* _TASK TO COMPLETE_
Wherever the string "Terms" appears in the entries below, return the line that holds it.
START DATA EXTRACTS
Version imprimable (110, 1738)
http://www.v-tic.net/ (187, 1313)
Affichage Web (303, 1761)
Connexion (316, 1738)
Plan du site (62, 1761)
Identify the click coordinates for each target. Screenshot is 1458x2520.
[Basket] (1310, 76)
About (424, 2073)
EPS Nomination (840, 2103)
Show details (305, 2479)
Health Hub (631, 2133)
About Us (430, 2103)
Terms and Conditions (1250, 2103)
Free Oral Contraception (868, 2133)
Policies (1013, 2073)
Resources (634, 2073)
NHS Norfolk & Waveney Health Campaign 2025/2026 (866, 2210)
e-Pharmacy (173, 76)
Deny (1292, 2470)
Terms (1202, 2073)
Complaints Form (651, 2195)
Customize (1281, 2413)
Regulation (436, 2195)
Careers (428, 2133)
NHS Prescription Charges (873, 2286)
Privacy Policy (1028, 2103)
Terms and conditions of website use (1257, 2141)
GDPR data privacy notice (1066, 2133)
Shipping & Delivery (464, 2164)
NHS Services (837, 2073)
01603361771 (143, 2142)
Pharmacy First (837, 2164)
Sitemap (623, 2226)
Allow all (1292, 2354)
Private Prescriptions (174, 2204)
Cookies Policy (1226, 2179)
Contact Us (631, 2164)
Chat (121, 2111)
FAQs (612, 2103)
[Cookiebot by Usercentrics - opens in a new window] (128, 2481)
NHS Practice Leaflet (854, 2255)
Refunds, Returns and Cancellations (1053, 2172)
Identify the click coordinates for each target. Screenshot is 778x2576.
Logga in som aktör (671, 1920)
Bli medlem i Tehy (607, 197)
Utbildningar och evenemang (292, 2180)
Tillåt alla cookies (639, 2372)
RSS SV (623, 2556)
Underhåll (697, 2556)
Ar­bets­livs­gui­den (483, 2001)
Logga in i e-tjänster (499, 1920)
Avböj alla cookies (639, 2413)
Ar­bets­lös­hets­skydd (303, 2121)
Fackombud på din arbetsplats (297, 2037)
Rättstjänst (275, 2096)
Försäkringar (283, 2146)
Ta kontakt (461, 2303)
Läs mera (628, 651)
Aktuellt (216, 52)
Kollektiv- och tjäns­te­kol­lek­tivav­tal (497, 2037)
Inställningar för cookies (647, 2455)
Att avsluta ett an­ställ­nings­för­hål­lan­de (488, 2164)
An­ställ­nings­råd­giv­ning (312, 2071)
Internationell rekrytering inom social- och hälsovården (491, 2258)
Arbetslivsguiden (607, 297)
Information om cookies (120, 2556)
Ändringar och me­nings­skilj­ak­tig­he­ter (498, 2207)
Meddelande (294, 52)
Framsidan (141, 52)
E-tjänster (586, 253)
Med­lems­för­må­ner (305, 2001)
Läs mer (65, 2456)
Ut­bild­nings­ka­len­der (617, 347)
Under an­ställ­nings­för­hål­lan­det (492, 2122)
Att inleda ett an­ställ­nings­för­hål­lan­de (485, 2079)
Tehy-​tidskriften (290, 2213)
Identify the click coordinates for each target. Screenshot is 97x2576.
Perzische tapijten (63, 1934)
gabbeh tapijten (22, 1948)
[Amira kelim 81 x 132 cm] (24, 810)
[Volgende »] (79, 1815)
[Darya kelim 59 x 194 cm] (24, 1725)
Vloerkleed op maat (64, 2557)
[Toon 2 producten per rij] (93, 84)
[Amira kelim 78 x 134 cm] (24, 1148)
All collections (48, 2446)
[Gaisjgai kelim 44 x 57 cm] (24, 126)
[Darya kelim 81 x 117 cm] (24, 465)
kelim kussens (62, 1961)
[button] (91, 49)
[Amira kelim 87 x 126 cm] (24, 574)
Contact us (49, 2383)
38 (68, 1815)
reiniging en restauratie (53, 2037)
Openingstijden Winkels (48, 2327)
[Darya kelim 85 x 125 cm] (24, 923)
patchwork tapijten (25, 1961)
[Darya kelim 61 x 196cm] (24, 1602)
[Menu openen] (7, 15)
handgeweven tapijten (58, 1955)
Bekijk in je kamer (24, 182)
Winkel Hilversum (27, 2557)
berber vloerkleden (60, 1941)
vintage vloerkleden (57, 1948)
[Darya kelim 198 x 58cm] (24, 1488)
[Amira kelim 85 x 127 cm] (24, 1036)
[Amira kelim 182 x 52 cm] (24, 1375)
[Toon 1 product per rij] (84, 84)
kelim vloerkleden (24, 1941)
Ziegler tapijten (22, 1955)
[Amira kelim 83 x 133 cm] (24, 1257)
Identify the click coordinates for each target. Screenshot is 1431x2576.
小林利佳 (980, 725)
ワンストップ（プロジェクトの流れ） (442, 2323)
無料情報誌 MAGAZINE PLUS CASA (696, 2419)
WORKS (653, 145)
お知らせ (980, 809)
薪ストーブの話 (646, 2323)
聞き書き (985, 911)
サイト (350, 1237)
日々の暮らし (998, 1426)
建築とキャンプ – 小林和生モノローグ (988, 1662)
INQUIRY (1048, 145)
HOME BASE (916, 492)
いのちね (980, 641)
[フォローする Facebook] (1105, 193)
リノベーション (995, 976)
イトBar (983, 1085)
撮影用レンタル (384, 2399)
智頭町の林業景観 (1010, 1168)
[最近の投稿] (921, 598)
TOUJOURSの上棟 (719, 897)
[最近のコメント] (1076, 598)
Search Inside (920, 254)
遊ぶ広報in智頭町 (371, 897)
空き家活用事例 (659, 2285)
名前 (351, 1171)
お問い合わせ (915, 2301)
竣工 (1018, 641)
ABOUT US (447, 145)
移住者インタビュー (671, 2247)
END DATA EXTRACTS
* _YOUR RESPONSE_
Terms and Conditions (1250, 2103)
Terms (1202, 2073)
Terms and conditions of website use (1257, 2141)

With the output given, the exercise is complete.